You can filter on the names to find your campaign and then click on the 'Launch' symbol to start it; this will start it from the first stage.
Find more information in the Campaigns section below.
Lets see a general description of POMS from the Navigation perspective.
Logging into POMS will direct you to the Home Page:
On the top right corner two selector fields show the experiment and the role based on your account; if you belong to multiple experiments you will be able to select accordingly.
The Main Menu on the left panel is organized in various sections which allow the user to view, configure and monitor the work:
-
External Links:
- Logbook: Link to the Electronic Collaboration Logbook for the experiment if available.
- POMS SNOW Page: Link to POMS Service Desk Page (Service information)
- Downtime Calendar: Link to the Scientific Services Outage Calendar
-
Experiment: This page shows the members of the current group/experiment. Data is presented as a table which lets you sort and filter the results to easily find people:
- You can click on column headings to sort the data.
- You can type substrings in the boxes under the column headings to filter for matches.
-
Campaign Data:
- Campaigns: link to the list of existing campaigns for the experiment.
- Campaign Stages: link to the list of existing stages.
- Sample Campaigns: link to the list of existing samples to be used as templates when creating new campaign.
-
Configure works:
- Compose Login/setup: link to the list of existing login templates and possible actions.
- Compose Job Type: link to the list of existing job types and possible actions.
- Compose Campaign Stages: link to the list of existing stages and possible actions.
- Config File Templates: link to some useful templates that can be used when launching jobs.
-
Jobs: These links direct to Landscape plots to monitor campaigns and jobs status.
From the center tiles selection
One of the most useful section from the Menu is the 'Campaign Data'. Under 'Campaigns' you can view all the campaigns and select various actions on them.
In the following pictures, a filter on the campaign name has been applied to narrow down the list.
Results can be sorted by clicking on column headings and can be filtered by typing strings to match in the boxes under the column headings.
You can configure what is displayed on the page from the group of check boxes.

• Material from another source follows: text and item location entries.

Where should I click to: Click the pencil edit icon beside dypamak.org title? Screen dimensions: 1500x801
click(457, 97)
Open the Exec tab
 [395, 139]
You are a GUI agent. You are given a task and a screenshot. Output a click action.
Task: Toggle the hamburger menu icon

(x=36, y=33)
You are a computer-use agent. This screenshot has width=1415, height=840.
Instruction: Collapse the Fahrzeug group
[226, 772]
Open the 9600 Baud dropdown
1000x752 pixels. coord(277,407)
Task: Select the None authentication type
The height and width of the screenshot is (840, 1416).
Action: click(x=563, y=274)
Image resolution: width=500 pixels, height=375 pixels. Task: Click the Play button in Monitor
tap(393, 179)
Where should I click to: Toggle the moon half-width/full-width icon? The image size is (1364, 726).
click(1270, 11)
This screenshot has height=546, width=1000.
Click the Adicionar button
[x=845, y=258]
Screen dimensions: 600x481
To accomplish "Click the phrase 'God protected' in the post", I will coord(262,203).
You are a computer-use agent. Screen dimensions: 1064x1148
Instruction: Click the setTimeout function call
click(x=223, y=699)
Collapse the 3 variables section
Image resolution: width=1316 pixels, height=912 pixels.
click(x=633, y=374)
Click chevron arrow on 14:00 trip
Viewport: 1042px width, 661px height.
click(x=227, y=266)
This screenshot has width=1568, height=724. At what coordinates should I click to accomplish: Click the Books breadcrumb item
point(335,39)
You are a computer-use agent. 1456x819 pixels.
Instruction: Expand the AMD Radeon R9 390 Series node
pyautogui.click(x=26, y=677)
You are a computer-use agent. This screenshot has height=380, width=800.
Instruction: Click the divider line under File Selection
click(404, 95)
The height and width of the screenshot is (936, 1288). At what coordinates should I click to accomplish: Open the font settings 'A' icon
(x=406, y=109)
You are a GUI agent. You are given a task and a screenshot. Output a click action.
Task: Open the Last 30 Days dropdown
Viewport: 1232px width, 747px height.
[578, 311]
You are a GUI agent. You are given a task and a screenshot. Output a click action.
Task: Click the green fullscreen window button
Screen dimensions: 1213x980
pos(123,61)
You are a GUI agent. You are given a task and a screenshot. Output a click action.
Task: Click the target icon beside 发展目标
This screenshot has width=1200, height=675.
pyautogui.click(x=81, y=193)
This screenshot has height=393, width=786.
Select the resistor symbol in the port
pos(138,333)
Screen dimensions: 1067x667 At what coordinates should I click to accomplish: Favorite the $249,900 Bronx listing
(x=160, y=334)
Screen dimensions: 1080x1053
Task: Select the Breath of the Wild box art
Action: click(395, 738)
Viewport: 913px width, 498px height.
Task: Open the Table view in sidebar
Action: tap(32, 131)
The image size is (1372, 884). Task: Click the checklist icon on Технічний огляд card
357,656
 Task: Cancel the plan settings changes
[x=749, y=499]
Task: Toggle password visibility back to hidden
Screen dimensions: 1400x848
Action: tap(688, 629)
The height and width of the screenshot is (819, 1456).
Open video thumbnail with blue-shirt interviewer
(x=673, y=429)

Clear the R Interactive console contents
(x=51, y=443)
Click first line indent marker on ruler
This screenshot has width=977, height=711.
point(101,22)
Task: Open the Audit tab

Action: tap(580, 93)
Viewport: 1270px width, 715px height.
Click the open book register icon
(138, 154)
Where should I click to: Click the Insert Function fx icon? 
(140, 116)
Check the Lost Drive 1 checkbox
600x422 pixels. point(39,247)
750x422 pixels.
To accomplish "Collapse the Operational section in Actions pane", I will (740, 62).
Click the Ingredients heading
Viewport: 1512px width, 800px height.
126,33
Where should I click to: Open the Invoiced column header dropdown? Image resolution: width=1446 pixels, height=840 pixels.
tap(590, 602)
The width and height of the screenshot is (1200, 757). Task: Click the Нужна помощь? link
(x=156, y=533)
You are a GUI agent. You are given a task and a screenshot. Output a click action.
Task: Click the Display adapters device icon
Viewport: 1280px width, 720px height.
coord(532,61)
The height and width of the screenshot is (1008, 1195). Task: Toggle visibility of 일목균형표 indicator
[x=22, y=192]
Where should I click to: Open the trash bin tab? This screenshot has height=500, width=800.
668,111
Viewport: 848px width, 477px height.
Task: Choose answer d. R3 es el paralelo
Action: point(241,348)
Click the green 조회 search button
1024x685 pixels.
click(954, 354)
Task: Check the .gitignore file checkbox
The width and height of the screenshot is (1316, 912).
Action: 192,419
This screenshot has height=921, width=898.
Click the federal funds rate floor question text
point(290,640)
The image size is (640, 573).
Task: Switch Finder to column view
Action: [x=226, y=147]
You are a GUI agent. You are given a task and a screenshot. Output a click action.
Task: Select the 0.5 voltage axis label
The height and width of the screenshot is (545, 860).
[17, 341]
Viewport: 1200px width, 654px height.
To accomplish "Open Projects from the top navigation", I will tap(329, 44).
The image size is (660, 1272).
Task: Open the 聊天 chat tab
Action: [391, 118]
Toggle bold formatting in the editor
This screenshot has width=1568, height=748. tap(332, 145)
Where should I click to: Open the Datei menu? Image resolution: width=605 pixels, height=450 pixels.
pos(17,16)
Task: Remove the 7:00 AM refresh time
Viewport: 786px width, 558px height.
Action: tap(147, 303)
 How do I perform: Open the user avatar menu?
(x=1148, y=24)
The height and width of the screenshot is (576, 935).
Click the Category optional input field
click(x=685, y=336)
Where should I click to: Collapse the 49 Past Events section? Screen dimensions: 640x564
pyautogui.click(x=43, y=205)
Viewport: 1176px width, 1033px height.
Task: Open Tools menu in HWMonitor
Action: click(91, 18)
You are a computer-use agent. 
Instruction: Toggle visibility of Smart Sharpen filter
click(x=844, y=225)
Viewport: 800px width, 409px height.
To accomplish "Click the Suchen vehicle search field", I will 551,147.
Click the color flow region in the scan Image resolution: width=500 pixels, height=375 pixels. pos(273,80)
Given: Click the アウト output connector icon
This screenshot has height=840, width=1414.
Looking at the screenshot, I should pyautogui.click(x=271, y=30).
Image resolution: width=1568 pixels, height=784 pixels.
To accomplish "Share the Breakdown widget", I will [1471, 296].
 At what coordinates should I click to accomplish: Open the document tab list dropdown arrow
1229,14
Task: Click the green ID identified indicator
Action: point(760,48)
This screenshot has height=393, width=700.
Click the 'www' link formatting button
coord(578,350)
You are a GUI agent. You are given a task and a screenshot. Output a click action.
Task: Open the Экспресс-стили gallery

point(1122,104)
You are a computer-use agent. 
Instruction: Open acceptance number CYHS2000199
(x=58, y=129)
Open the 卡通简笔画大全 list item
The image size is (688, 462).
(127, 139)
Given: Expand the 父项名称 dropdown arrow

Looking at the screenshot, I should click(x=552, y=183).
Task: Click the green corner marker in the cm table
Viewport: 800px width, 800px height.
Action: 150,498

By default, you will see Active campaigns that belong to you and others with Production role.
- You can perform some actions on the campaigns using the green buttons:
- Using the 'Select' check box you can pick which campaign(s) to modify to change the active/inactive status or assign (or remove) a tag.
- Click on 'Add' button to add a new campaign.
- Click on 'Pick .ini file' to select an existing ini file and then Upload it and in so doing create a new campaign based on the information in the ini file.
- Clicking on the campaign name you will be redirected to the campaign stages page.
- Clicking on 'Submissions running' shows how many submissions are current.
- Clicking on 'Submission History' you will see the submissions for the current week and you can navigate back and forth in time.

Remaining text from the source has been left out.